◆ Exercise aim
Write out the data once more, exactly as it reads.
● ● ●
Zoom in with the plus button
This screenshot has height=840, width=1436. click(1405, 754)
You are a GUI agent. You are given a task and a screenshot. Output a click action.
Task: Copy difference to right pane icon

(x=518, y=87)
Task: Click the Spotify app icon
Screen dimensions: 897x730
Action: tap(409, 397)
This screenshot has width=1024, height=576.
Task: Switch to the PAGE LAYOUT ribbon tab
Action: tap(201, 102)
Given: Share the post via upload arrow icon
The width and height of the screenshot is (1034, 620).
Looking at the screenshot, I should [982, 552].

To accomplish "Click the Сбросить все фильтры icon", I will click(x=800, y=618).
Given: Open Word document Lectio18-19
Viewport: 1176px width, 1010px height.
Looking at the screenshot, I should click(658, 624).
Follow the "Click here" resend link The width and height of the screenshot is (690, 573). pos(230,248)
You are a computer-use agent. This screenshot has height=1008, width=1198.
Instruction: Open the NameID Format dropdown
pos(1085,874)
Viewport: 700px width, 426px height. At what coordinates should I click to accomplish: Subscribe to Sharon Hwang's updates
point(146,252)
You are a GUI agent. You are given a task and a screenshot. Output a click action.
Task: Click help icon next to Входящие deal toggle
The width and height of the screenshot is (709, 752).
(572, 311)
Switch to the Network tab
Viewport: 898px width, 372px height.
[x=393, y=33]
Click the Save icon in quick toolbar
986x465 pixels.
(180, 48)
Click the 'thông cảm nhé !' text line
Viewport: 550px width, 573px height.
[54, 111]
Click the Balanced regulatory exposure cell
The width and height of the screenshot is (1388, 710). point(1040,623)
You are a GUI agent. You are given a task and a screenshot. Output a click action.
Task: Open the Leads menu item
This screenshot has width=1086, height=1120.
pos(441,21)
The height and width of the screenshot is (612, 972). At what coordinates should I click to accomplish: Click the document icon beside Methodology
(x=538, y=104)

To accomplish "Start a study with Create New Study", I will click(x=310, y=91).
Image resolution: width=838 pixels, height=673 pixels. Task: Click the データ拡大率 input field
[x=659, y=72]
● ● ●
◆ Exercise answer
Zoom in with the plus button
This screenshot has height=840, width=1436. click(1405, 754)
You are a GUI agent. You are given a task and a screenshot. Output a click action.
Task: Copy difference to right pane icon

(x=518, y=87)
Task: Click the Spotify app icon
Screen dimensions: 897x730
Action: tap(409, 397)
This screenshot has width=1024, height=576.
Task: Switch to the PAGE LAYOUT ribbon tab
Action: tap(201, 102)
Given: Share the post via upload arrow icon
The width and height of the screenshot is (1034, 620).
Looking at the screenshot, I should [982, 552].

To accomplish "Click the Сбросить все фильтры icon", I will click(x=800, y=618).
Given: Open Word document Lectio18-19
Viewport: 1176px width, 1010px height.
Looking at the screenshot, I should click(658, 624).
Follow the "Click here" resend link The width and height of the screenshot is (690, 573). pos(230,248)
You are a computer-use agent. This screenshot has height=1008, width=1198.
Instruction: Open the NameID Format dropdown
pos(1085,874)
Viewport: 700px width, 426px height. At what coordinates should I click to accomplish: Subscribe to Sharon Hwang's updates
point(146,252)
You are a GUI agent. You are given a task and a screenshot. Output a click action.
Task: Click help icon next to Входящие deal toggle
The width and height of the screenshot is (709, 752).
(572, 311)
Switch to the Network tab
Viewport: 898px width, 372px height.
[x=393, y=33]
Click the Save icon in quick toolbar
986x465 pixels.
(180, 48)
Click the 'thông cảm nhé !' text line
Viewport: 550px width, 573px height.
[54, 111]
Click the Balanced regulatory exposure cell
The width and height of the screenshot is (1388, 710). point(1040,623)
You are a GUI agent. You are given a task and a screenshot. Output a click action.
Task: Open the Leads menu item
This screenshot has width=1086, height=1120.
pos(441,21)
The height and width of the screenshot is (612, 972). At what coordinates should I click to accomplish: Click the document icon beside Methodology
(x=538, y=104)

To accomplish "Start a study with Create New Study", I will click(x=310, y=91).
Image resolution: width=838 pixels, height=673 pixels. Task: Click the データ拡大率 input field
[x=659, y=72]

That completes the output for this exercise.